■ THE TASK: Copy the entries from the start through the line containing "(x=543, y=63)", switching "Action Center" to "Notification Center" and leaving everything else unchanged.

■ EXERCISE DATA:

################

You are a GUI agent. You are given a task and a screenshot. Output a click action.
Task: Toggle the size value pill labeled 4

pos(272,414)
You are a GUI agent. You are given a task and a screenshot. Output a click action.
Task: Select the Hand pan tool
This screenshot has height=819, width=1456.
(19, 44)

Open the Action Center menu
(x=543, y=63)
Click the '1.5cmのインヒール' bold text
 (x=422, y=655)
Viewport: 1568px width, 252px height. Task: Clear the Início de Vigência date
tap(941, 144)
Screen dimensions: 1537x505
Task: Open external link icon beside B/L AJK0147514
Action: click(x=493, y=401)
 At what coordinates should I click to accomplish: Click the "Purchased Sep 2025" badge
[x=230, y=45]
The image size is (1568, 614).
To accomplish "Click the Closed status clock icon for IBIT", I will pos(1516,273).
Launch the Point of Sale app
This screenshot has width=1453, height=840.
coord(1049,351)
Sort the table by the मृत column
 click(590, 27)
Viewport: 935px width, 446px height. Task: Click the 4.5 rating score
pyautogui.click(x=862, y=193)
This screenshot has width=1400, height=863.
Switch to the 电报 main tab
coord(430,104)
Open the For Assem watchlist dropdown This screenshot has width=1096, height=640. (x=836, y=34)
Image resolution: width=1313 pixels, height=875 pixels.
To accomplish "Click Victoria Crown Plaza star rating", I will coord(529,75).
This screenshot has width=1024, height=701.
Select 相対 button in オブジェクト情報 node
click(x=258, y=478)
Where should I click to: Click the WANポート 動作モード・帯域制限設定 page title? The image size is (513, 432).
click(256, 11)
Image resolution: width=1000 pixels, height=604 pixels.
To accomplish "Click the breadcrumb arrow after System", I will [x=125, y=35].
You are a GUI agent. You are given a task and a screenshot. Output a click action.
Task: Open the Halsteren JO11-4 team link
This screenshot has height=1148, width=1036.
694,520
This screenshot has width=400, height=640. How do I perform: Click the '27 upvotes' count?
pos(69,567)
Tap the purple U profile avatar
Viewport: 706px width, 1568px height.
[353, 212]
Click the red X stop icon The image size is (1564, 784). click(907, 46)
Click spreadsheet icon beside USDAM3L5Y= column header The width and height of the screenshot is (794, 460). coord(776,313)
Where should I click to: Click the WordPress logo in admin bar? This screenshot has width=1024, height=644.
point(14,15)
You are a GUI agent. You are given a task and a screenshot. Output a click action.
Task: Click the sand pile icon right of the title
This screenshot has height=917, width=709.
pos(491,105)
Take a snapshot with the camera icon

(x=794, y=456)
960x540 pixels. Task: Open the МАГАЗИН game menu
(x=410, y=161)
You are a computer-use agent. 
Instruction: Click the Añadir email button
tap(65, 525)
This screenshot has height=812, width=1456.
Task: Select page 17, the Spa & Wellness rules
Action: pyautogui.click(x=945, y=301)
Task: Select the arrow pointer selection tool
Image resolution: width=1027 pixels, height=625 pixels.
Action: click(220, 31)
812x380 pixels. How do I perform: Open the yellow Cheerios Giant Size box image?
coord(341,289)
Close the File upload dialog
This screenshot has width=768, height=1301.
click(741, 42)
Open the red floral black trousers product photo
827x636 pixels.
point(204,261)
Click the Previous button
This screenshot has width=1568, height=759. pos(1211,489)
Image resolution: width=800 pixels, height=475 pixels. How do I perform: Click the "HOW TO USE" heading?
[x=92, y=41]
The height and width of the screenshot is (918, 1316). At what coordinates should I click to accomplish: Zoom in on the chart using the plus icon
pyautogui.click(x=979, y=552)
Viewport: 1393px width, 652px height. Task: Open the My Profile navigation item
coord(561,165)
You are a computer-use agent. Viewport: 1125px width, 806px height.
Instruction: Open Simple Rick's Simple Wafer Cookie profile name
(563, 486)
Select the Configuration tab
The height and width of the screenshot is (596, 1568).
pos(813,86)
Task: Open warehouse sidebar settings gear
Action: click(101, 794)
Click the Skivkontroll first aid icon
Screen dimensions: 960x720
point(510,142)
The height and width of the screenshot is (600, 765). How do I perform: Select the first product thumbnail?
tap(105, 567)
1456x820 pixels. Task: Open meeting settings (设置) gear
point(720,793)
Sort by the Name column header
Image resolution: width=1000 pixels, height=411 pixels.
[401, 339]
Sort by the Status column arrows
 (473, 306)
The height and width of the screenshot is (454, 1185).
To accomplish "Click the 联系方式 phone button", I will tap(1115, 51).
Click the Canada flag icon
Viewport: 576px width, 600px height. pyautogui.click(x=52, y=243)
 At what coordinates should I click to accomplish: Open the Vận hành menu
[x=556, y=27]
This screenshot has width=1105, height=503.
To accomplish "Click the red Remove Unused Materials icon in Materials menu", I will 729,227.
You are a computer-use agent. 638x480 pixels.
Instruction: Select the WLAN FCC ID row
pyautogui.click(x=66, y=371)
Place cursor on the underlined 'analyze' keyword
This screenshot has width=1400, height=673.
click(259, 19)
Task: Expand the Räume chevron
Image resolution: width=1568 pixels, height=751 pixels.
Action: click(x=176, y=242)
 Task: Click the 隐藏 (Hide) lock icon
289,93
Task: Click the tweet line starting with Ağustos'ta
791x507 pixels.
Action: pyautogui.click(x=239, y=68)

################

■ PROBLEM SOLUTION:
You are a GUI agent. You are given a task and a screenshot. Output a click action.
Task: Toggle the size value pill labeled 4

pos(272,414)
You are a GUI agent. You are given a task and a screenshot. Output a click action.
Task: Select the Hand pan tool
This screenshot has height=819, width=1456.
(19, 44)

Open the Notification Center menu
(x=543, y=63)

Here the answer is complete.